In 1979, the Carter Administration’s U.S. Surgeon General Julius B. Richmond identified violent behavior as a key public health priority . In the year 1980, the CDC made a particular effort to study the patterns of violence, and their efforts grew into a national program aimed at reducing the death and disability of violence associated injuries in the workplace. In 1992, the CDC established the National Center for Injury Prevention and Control (NCIPC) with the purpose of having it serve as the lead federal organization for violence prevention. Currently, the Division of Violence Prevention (DVP) serves as one of three divisions within NCIPC.

The main mission of the Division of Violence Prevention is to prevent both injuries and deaths that result from violence, and its goal is to do this by stopping violence before it begins. The DVP feels this can be done by: utilizing database systems to monitor all violence-related injuries; researching factors that put individuals and communities at risk and/or factors that protect them from violence; and assessing, planning, implementing violence programs as well as evaluating the effectiveness of those programs.
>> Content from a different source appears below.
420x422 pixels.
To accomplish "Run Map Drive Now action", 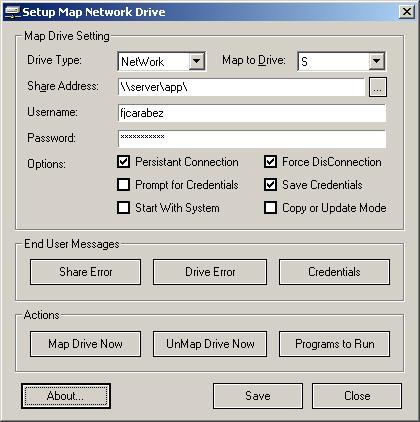I will pyautogui.click(x=85, y=344).
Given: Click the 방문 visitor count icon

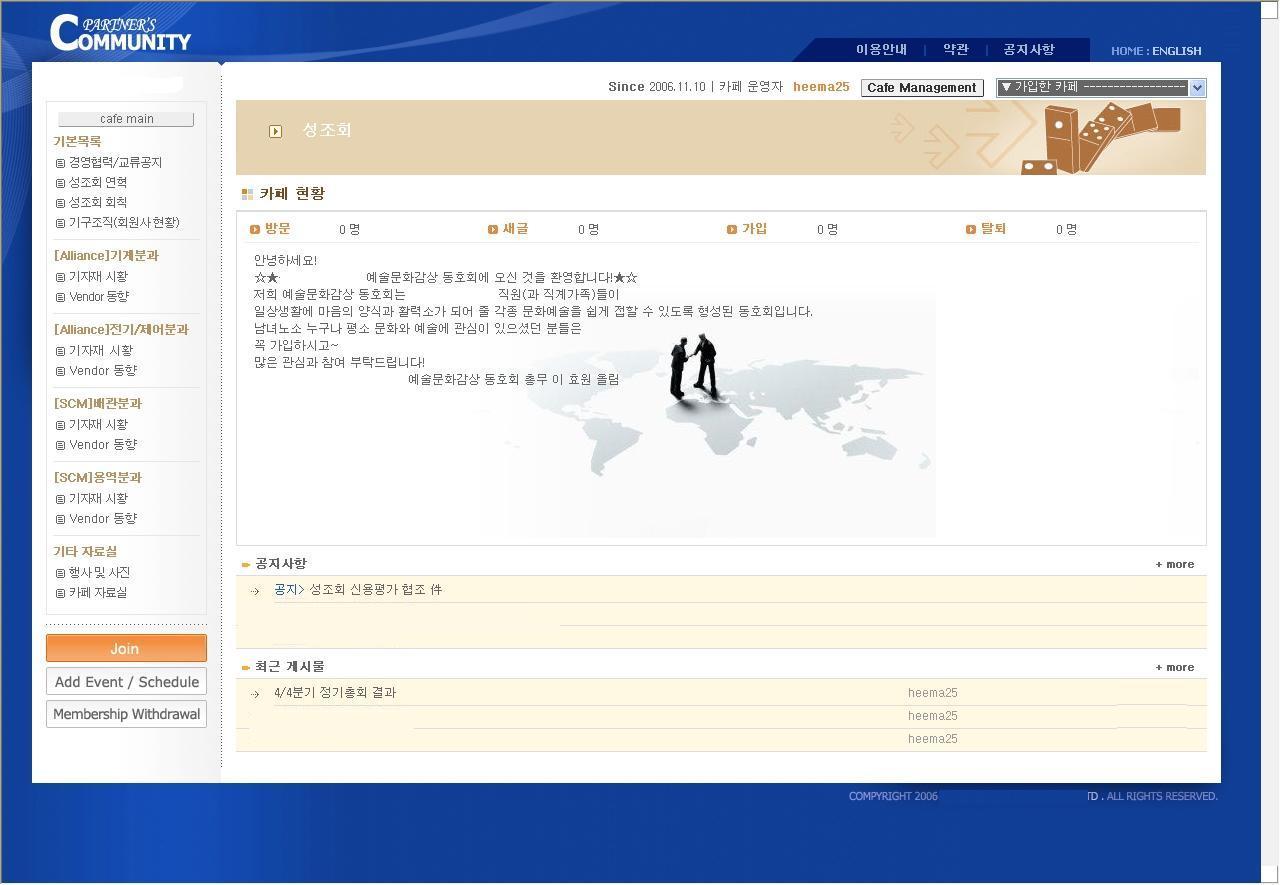Looking at the screenshot, I should point(255,230).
While the CDC has begun to develop programs and policy that link violence programs together, and has begun pooling its resources; individual U.S. states, other federal programs and the Department of Defense (DoD) have yet to recognize the benefits redesigning the structure of their violence prevention programs. Independent silos of violence prevention exist in the health care arena, and many of these silos of prevention are structured around the social services/psychology programs instead of Public Health programs. By developing state and federal programs that address violence overall, and by utilizing shared education and training, staffing, policy, and database resources, there can be maximum efficiency and efficacy within the system.
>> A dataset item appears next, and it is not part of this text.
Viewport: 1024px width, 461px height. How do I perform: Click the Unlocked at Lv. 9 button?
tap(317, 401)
Violence issues most frequently encountered in the medical system include the following: Sexual Assault; Domestic Violence; Adult Assault; Child Sexual and/or; Physical Abuse; Trafficking of Persons; Workplace Violence; Gang Violence; Hate Crimes; Stalking; Suicide and Homicide.
Each one of the issues listed has an independently financed state and/or federal program dedicated to it, and each of these programs is housed in its own independent public health office.
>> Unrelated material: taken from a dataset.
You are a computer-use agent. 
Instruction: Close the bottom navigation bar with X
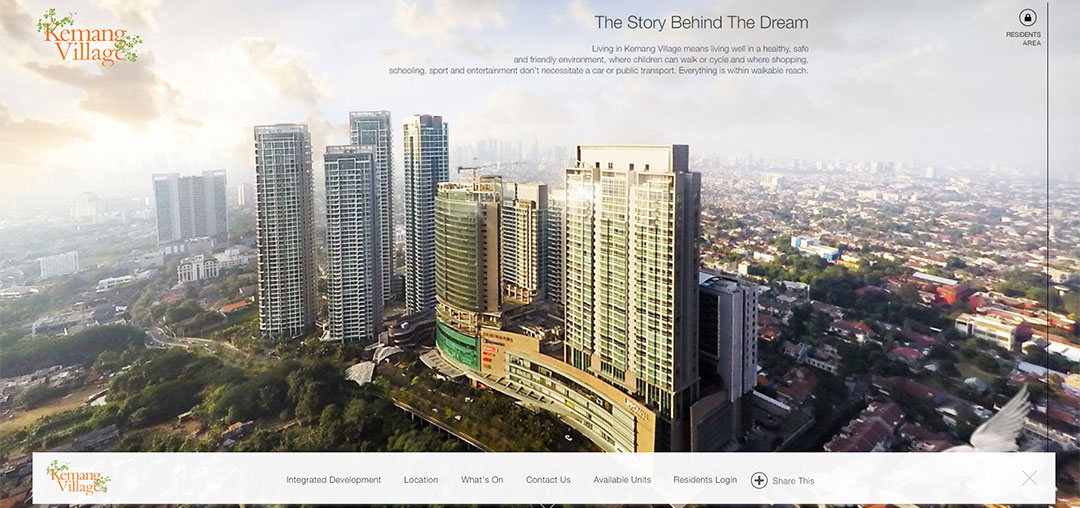tap(1030, 478)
The existence of violence within the United States is a significant health problem that affects people in all stages of life, from infants to the elderly. As an example, in 2005, there were 18,124 deaths from homicide as well as 32,637 from incidents of suicide. It is important to understand that violence unravels and deteriorates communities as well as individuals, by reducing productivity, disrupting social services and decreasing the value of local property. In addition, survivors of violence suffer permanent physical and emotional scars, and many have a greater need of counseling services, as well suffer as an increased risk of future violence, homicide and suicide incidents.

In developing an understanding of these issues, it is up to Public Health to address the problem of violence, to gather data, to assess its origins and impacts, and to consider appropriate responses via programs and interventions related to violence. Until Public Health begins to lead the way in violence prevention and response in communities, efforts to combat violence and to reduce its effects will remain largely inefficient and ineffective.